Hormone therapy and cognitive impairment


Hormone replacement therapy (HRT) introduced early during the menopausal transition may protect against Alzheimer's dementia in women carrying the APOE4 gene.

Results from a cohort study ( Alzheimers Res Ther. Published online January 9, 2023) of almost 1200 women showed that use of HRT was associated with higher delayed memory scores and larger entorhinal and hippocampal brain volumes ― areas that are affected early by Alzheimer's disease (AD) pathology.

HRT was also found to be most effective, as seen by larger hippocampal volume, when introduced during early perimenopause.

Estrogen receptors are localized in various areas of the brain, including cognition-related areas. Estrogen regulates such things as neuroinflammatory status, glucose utilization, and lipid metabolism.

The decline of estrogen during menopause can lead to disturbance in these functions, which can accelerate AD-related pathology.
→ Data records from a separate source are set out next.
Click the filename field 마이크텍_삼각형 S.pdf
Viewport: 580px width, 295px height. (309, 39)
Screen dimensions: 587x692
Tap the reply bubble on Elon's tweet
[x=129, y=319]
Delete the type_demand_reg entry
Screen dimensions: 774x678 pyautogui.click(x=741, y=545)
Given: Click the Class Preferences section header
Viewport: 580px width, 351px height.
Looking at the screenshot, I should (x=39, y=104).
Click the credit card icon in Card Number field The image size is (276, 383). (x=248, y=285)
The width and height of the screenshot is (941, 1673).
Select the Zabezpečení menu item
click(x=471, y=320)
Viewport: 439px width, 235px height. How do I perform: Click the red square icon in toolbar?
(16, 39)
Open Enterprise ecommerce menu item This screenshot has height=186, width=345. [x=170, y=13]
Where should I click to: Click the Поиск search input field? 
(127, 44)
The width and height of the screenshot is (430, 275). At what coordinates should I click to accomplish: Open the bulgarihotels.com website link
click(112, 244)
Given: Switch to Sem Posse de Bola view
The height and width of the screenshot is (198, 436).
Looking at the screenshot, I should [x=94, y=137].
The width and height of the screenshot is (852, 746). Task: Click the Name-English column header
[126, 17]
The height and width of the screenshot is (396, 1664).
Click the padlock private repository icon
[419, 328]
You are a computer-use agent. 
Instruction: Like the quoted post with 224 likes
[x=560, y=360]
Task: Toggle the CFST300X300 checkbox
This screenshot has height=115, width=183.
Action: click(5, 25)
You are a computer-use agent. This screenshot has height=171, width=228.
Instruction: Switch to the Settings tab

The researchers analyzed baseline data from participants in the European Prevention of Alzheimer's Dementia (EPAD) cohort. This project was initiated in 2015 with the aim of developing longitudinal models over the entire course of AD prior to dementia clinical diagnosis.

Although HRT carries risks, they can clearly be managed; and if it's proven that estrogen or hormone replacement around the time of the menopause can be protective against AD, the risk-benefit ratio of HRT could be in favor of treatment.